Report every line of the records below that contains the word "code".

## [Information shown]
━━━━━━━━━━━━━━━━━━━━━━━━━━━━━━

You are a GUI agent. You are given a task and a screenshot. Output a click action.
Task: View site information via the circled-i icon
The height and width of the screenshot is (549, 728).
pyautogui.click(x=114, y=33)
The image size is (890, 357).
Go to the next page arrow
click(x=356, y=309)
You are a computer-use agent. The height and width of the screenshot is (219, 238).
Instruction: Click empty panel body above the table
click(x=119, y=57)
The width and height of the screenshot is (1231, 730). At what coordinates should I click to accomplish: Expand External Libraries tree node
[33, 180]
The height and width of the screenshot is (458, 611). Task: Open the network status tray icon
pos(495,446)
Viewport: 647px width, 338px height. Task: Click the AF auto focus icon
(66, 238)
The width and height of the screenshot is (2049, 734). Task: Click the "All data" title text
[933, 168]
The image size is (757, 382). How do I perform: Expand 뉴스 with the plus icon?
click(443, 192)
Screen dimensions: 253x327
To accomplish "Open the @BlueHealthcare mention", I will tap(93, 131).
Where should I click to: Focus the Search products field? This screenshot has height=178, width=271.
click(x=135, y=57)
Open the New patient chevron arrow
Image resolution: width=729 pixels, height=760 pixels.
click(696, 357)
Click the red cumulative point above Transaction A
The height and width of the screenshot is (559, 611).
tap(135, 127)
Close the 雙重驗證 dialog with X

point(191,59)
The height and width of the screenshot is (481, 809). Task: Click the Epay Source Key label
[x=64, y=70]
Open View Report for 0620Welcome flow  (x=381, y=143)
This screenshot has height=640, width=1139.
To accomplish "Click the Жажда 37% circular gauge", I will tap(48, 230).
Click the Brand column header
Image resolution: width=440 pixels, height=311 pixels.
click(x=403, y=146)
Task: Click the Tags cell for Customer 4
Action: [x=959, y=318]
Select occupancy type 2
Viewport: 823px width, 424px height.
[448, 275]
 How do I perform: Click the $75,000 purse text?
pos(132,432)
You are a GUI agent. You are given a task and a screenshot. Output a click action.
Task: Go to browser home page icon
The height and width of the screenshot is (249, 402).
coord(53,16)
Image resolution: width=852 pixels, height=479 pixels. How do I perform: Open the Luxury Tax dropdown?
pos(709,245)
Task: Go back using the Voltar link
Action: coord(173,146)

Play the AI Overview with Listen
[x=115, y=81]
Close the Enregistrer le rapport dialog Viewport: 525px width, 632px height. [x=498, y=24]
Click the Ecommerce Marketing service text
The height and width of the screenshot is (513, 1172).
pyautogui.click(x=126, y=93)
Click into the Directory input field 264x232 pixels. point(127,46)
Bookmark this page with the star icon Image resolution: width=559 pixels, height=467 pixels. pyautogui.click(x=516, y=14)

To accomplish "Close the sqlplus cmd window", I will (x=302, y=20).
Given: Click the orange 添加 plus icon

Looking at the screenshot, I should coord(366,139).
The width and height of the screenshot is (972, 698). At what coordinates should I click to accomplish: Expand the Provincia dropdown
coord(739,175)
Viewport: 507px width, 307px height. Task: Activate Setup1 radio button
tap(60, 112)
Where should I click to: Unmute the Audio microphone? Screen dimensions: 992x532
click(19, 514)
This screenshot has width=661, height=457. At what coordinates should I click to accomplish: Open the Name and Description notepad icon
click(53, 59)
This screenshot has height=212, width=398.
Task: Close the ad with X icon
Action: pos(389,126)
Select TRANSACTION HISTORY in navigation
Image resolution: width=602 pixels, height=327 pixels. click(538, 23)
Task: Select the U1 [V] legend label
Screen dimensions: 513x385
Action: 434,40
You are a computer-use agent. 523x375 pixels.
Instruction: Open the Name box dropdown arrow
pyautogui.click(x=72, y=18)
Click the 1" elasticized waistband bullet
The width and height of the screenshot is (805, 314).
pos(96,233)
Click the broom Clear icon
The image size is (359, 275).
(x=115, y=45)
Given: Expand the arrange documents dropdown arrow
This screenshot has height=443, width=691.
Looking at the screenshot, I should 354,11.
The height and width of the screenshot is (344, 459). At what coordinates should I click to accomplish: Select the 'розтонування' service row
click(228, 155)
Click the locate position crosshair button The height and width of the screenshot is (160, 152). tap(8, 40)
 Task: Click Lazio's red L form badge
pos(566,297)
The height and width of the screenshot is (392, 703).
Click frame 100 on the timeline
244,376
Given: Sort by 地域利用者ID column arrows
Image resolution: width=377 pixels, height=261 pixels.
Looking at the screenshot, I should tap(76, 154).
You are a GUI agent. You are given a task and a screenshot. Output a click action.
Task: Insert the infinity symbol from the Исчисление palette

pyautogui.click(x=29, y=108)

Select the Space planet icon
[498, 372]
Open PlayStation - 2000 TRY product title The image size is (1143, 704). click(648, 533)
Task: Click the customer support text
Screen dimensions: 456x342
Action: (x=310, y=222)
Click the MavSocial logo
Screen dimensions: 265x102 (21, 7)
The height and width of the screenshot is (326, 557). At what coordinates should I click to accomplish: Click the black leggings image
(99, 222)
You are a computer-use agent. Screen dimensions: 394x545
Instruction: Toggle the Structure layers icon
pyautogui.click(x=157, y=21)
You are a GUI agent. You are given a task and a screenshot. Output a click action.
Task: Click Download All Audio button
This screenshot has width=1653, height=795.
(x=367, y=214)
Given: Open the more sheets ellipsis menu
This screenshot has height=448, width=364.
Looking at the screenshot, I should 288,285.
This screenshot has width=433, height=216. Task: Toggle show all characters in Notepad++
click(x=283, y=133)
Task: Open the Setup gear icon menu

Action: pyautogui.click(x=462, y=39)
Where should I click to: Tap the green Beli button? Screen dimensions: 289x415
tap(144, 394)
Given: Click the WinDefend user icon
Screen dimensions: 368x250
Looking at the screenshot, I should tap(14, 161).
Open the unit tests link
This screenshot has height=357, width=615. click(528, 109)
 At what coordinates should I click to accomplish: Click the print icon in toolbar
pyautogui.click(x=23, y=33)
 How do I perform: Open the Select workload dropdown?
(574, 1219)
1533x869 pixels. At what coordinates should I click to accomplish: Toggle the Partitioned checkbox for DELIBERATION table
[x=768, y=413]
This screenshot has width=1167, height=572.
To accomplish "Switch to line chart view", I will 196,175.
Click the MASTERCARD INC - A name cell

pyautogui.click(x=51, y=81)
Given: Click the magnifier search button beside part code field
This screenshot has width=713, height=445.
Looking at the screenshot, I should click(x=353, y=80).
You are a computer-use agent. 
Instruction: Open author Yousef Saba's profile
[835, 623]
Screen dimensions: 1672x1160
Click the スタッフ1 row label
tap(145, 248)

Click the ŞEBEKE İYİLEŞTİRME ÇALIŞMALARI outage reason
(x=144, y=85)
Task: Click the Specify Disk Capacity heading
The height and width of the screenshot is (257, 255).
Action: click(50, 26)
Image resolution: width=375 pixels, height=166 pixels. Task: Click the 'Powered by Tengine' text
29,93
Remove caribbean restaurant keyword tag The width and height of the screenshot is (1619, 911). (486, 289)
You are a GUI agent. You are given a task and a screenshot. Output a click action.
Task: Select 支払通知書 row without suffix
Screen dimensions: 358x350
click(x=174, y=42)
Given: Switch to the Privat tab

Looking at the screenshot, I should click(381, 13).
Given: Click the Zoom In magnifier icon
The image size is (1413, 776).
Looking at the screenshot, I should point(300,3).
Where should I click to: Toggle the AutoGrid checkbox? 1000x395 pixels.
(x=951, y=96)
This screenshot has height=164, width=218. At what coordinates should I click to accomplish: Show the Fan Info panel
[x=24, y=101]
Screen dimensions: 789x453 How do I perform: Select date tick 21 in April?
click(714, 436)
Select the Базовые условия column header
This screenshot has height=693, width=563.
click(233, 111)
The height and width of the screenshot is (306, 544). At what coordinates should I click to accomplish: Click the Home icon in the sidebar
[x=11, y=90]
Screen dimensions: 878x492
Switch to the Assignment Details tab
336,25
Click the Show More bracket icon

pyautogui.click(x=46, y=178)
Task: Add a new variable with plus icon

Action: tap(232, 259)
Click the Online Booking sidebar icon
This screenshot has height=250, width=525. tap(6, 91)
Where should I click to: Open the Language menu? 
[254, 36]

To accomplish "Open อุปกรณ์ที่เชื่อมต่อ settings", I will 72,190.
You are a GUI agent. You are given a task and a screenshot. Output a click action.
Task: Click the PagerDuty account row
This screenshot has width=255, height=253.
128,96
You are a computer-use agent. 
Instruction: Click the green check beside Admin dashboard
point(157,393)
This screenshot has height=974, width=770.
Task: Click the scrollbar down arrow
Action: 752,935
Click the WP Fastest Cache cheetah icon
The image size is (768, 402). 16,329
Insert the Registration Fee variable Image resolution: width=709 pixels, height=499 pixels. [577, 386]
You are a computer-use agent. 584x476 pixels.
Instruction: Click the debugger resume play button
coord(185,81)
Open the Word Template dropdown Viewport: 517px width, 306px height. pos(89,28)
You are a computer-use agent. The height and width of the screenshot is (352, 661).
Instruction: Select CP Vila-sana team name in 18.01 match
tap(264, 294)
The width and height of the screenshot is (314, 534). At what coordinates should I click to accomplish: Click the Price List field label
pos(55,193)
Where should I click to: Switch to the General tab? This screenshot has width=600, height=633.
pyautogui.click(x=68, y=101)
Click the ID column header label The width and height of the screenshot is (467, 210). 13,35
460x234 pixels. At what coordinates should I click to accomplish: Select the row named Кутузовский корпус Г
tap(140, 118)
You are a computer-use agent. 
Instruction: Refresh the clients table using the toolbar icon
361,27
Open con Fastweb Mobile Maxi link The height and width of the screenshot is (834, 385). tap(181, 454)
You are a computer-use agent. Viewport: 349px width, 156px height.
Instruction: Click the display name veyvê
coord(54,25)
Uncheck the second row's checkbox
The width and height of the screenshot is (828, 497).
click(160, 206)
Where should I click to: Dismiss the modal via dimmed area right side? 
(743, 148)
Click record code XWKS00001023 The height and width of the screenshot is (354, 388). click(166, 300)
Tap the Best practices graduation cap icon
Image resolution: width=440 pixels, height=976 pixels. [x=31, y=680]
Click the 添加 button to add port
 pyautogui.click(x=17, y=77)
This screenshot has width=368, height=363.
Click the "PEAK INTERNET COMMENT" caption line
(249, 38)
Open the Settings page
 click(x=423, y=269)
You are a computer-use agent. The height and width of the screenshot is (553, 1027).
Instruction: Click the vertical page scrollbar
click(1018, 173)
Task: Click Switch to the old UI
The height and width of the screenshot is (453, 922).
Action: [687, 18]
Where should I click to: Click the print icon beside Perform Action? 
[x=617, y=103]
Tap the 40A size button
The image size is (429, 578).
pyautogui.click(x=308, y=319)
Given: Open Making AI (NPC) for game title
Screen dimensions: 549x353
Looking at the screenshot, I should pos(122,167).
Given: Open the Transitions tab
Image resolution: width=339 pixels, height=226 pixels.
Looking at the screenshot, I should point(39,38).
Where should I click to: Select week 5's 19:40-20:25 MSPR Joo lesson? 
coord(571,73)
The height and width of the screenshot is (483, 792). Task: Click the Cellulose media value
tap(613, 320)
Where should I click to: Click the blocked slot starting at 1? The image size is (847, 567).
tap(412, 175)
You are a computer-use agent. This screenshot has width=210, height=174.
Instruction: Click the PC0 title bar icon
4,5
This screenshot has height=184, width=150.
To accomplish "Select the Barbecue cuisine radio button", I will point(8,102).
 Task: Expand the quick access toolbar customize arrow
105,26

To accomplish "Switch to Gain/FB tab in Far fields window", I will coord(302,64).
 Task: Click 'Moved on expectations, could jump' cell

━━━━━━━━━━━━━━━━━━━━━━━━━━━━━━

## [Your solution]
Given: Click the magnifier search button beside part code field
Click record code XWKS00001023 The height and width of the screenshot is (354, 388). click(166, 300)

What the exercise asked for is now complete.